Lシリーズのような専用フィッティングは用意されないものの、一般的な横幅180mmの2DINモデルのほか、トヨタ車やダイハツ車などで採用されている横幅200mmのワイド2DIN対応モデル「CN-R500WD」も用意された。こちらはメニューボタンなどを右側に配置することで画面まわりがスッキリ。CN-R500Dのように「アゴ」が出ておらず前面がフラットなため、インパネに装着した際も一体感があって純正ナビのような仕上がりとなる。
もう1つ独特といえるのがDSRC車載器と接続コードをセットにしたモデルが用意されている点だ。DSRCとは高速道路などに設けられたITSスポットから道路情報や安全運転支援情報を受信、広域な交通情報を利用したルート探索をはじめ、道路上の情報を音声や画像で案内してくれるもの。VICS的な機能に加えてETC車載器の機能も備えており、従来バラバラだった機器をひとまとめにすることが可能。今後はVICSを増やさずITSスポットに移行する予定となっているため、将来的にも重要度が高いといえるアイテムだ。セットモデルは2DIN、ワイド2DINのどちらにも用意されており、必要に応じてチョイスが可能となっている。

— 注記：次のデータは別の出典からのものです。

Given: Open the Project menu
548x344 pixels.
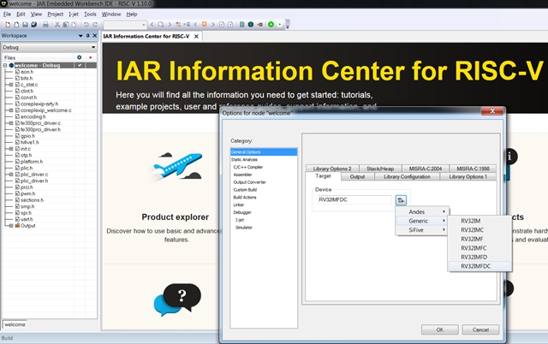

今回は、ワイド2DINモデルとDSRC車載器がセットとなった「CN-R500WD-D」のレビューをお届けする。
より便利に進化を遂げた「モーションコントロール」
昨年秋に発売されたLシリーズ「CN-LS810D」と同じく、静電式タッチパネルを利用したマルチタッチ操作にも対応している。従来はダブルタッチや2点タッチによる地図スケールの拡大縮小、地図やメニューのフリックやドラッグといったナビ関連の操作がメインだったのに対し、Rシリーズでは新たに音量調節や曲の頭出し、TVのチャンネル切り替えといったAV関連の操作も可能になった。操作性の統一といった面はもちろんのこと、単純に操作がカンタンという点からも歓迎できるポイントだ。
昨年発売された「CN-LS810D」のレビューでも書いたように、ダブルタッチや2点タッチによる操作はとてもカンタンでレスポンスも上々。「ひと目で交差点名の距離感を把握できる」という面で100m、200mといった地図の固定スケールを切り替えられるのがとても便利なのだ。もちろん、ピンチイン/ピンチアウトによる地図スケールの変更にも対応。若干重く感じられることがあるもののまずまずスムーズだし、任意のスケールで表示可能なのもイイ感じ。加えてどちらでも操作は可能だから、好みやシチュエーションに応じて使い分けられるのも実用的だ。
新たにランチャーメニューもジェスチャーで表示できるようになった。本体右下にセンサーが用意されており、ここに手をかざすことでランチャーメニューの表示が可能。同時に画面上と左右からもメニューをスワイプインすることもできるなど、いちいちメニューの階層をたどらなくても済むようになっているなど、かなり使い勝手はイイ感じだ。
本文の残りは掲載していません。